The district court found that Jenkins Brick had been "dragged through more than six months of unnecessary litigation because of an error that would have been avoided by mere perusal of the EEOC documents and that could have been corrected by modest factual investigation once the action had commenced." It found further that the facts met the standards of Christiansburg Garment Co. v. EEOC, 434 U.S 412, 98 S.Ct. 694, 54 L.Ed.2d 648 (1978), defining the proper circumstances for an assessment of attorney's fees against a losing plaintiff in a Title VII action. The court nonetheless declined to assess attorney's fees against Durrett for two reasons: first, that Durrett bore less responsibility than Beale for the unnecessary prolongation of the litigation; and second, that to assess fees would impose a "harsh and heavy burden" on Durrett, who had proceeded in forma pauperis.

Nor did the district court assess attorney's fees against Beale.

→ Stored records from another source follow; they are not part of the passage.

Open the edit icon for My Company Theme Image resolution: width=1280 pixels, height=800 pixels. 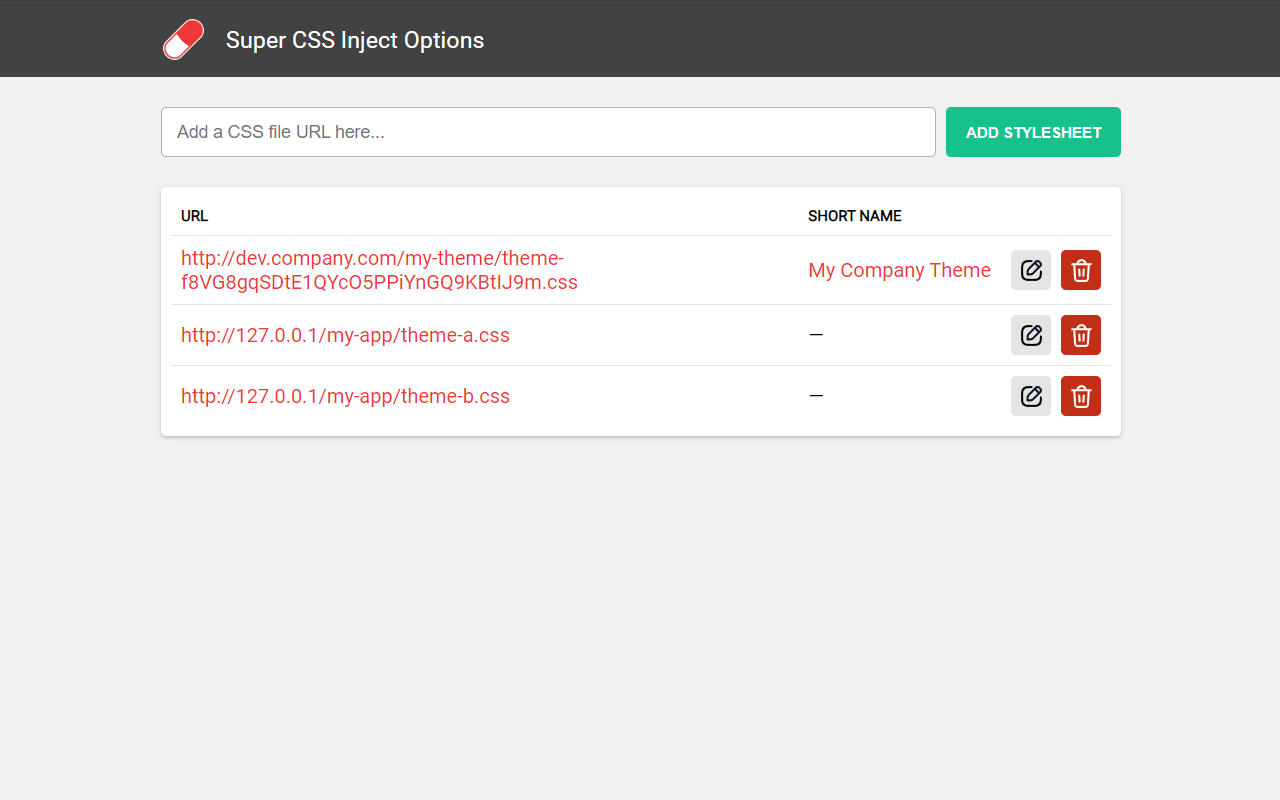click(x=1031, y=270)
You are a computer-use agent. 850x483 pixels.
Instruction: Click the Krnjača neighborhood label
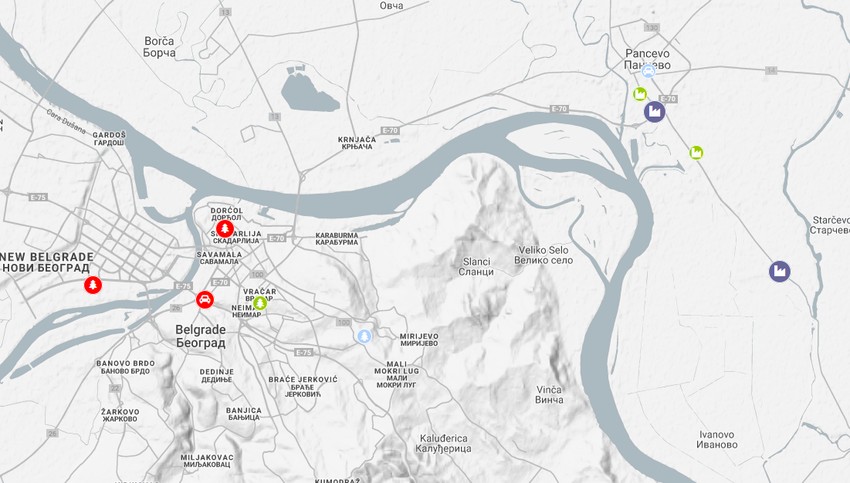357,143
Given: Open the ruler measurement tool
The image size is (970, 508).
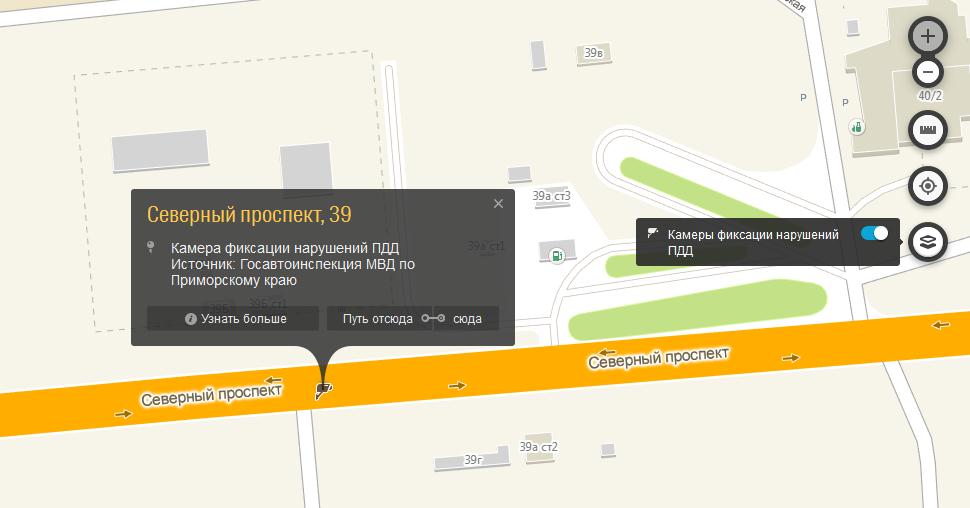Looking at the screenshot, I should [927, 130].
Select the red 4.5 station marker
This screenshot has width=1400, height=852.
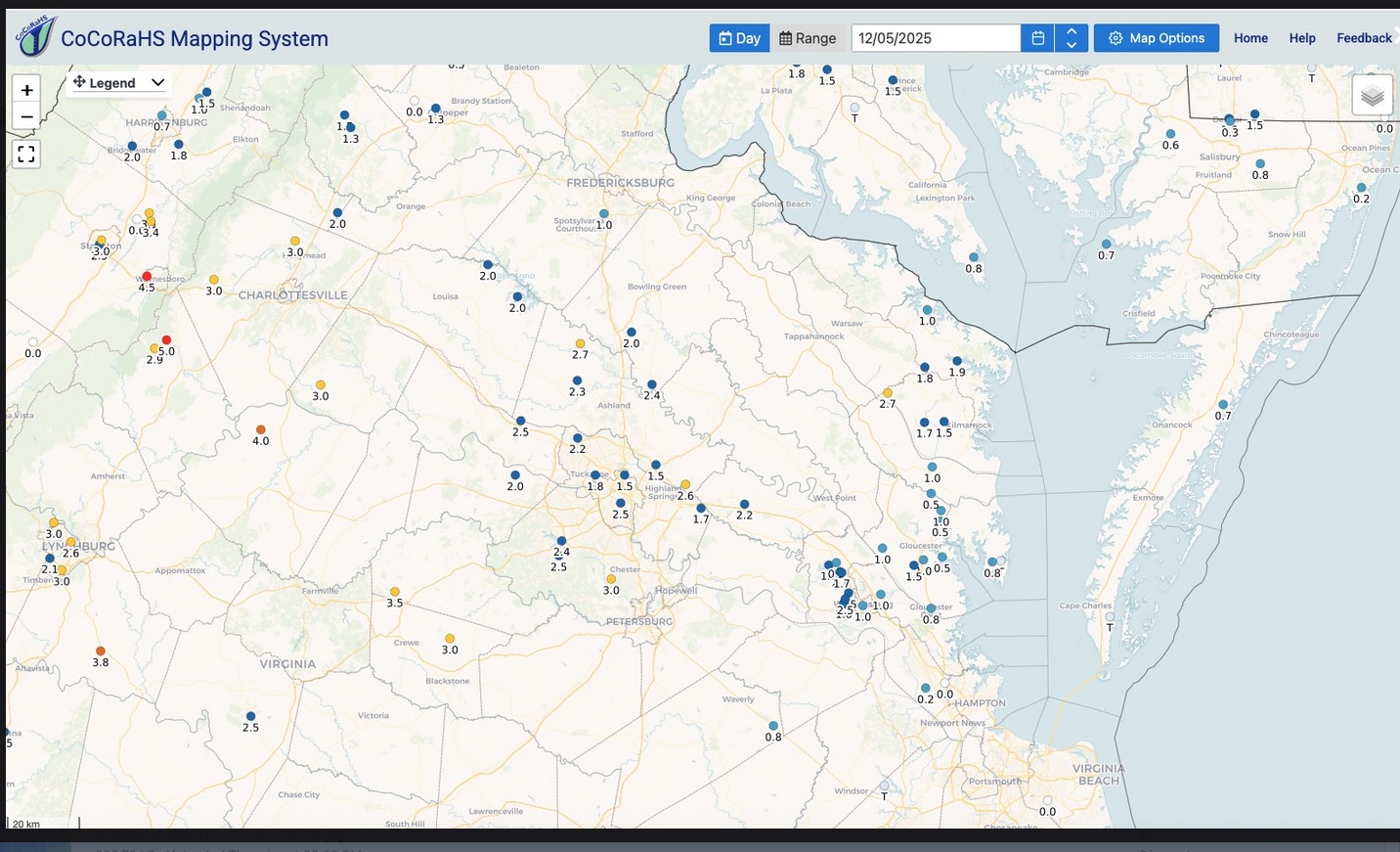point(147,276)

The court correctly observed that there was no statutory authority for an assessment of fees against counsel in a Title VII case. It then declined to exercise its inherent power to assess attorney's fees against counsel who has willfully abused the judicial process, because Beale had not engaged in such misconduct and had disobeyed no court order.

Jenkins Brick filed a motion urging the district court to amend its judgment to assess attorney's fees against Beale, or at least to hold a hearing on the issue, and to assess fees against Durrett. It is from the denial of this motion that Jenkins Brick appeals.

II.

Section 706(k) of Title VII of the Civil Rights Act of 1964, 42 U.S.C. § 2000e-5(k) (1976) provides:

In any action or proceeding under this subchapter the court, in its discretion, may allow the prevailing party ... a reasonable attorney's fee....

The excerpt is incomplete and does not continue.